Using the transcriptomic data, we found that the focal adhesion pathway was the core pathway of the overlapping DEGs among the three treatment groups and the model group, which was involved in physiological and pathological processes such as the inflammatory response, phosphorylation regulation, and stimulus responses. To confirm this result, we examined the DEGs (Figure 6A) and proteins (Figure 6B) of the core signal transduction factors in the focal adhesion pathway for further validation. The gastric tissue FAK, VCL, and EGFR mRNA expression levels in rats from the model group were markedly decreased compared to those of the control group (p < 0.001), and the protein expression levels of p-FAK/FAK (p < 0.01), p-EGFR/EGFR (p < 0.001), VCL (p < 0.001) were downregulated in the model group. Compared with the model group, the same levels in the EA groups with different acupoint combinations showed varying degrees of attenuation, with the most significant differential expression observed in the H-M group. To summarize, the molecular mechanism underlying the different effects on GU by EA treatment with different acupoint combinations was involved in regulating the expression of core genes and proteins in focal adhesion. The H-M acupoint combination had the greatest upregulation of the core focal adhesion gene and protein expression levels, which increased the strength of cell adhesion, thereby increasing the resistance to mucosal damage caused by oxidative stress and inflammatory reactions.
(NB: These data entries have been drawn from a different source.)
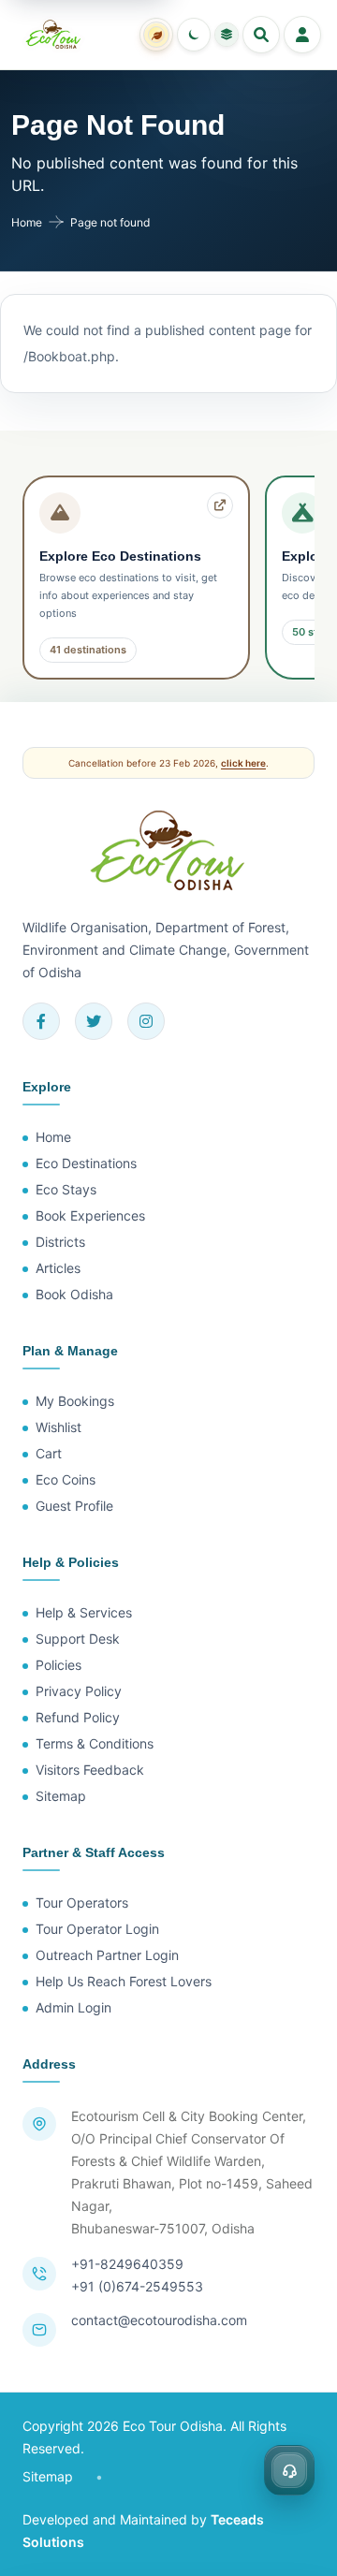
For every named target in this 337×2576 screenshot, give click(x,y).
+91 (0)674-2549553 (137, 2286)
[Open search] (261, 34)
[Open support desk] (289, 2470)
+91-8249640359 (127, 2264)
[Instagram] (146, 1021)
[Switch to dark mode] (194, 34)
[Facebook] (41, 1021)
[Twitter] (93, 1021)
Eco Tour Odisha (173, 2426)
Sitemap (47, 2476)
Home (26, 222)
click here (243, 762)
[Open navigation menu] (226, 34)
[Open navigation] (302, 34)
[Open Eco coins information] (156, 34)
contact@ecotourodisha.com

Figure 6 RT-qPCR and WB results. (A) RT-qPCR results for FAK, VCL, and EGFR. (B) WB results for p-FAK/FAK, p-EGFR/EGFR, VCL. ***p < 0.001 vs control group; ^#p < 0.05, ^##p < 0.01, and ^###p < 0.001 vs model group.

Discussion

Gastric ulcer is an condition characterized by the destruction of gastric epithelial cells and intercellular connections due to reverse osmosis of gastric acid or pepsin, which leads to gastric mucosal injury and invasion of the muscularis mucosa.⁴³ Previous studies convincingly demonstrated the unique advantages of EA in early prevention and clinical therapy.^44–46 However, the specificity and synergistic effect of acupoint selection required further clarification and confirmation through research on the underlying biological mechanisms. In this study, we objectively evaluated the differences in the therapeutic efficacy of the stomach meridian He-Mu, Shu-Mu, Yuan-Luo acupoint combinations on gastric mucosal injury using a GU rat model. We then selected the optimal acupoint combination group among the three, and explored the specific regulatory effects and its mechanism that provided the superior efficacy.

The GU animal model has gained international recognition for its high symptom similarity and model stability.²³ The HRWIS model specifically replicates the pathophysiological features of visceral hypersensitivity and gastrointestinal inflammation.⁴⁷ Physical restraint-induced restriction of behavioral activities induces physiological stress, while hypothermic water immersion elicits psychological distress through the activation of tension and pressure responses in the body, which collectively contribute to immune disorder and systemic multi-organ pathological alterations.^48–50 The stomach is the most sensitive organ of the human body to stress, and stress injury has been identified as an important factor driving the pathological process of GU.^51,52 The coat appearance, fecal consistency, and visceral pain threshold of the rats serve as behavioral indicators to evaluate the severity of pathophysiological alterations in experimental models. This study demonstrated that EA intervention using different acupoint combinations ameliorated stress-induced pathophenotypes according to macroscopic indicators to varying degrees.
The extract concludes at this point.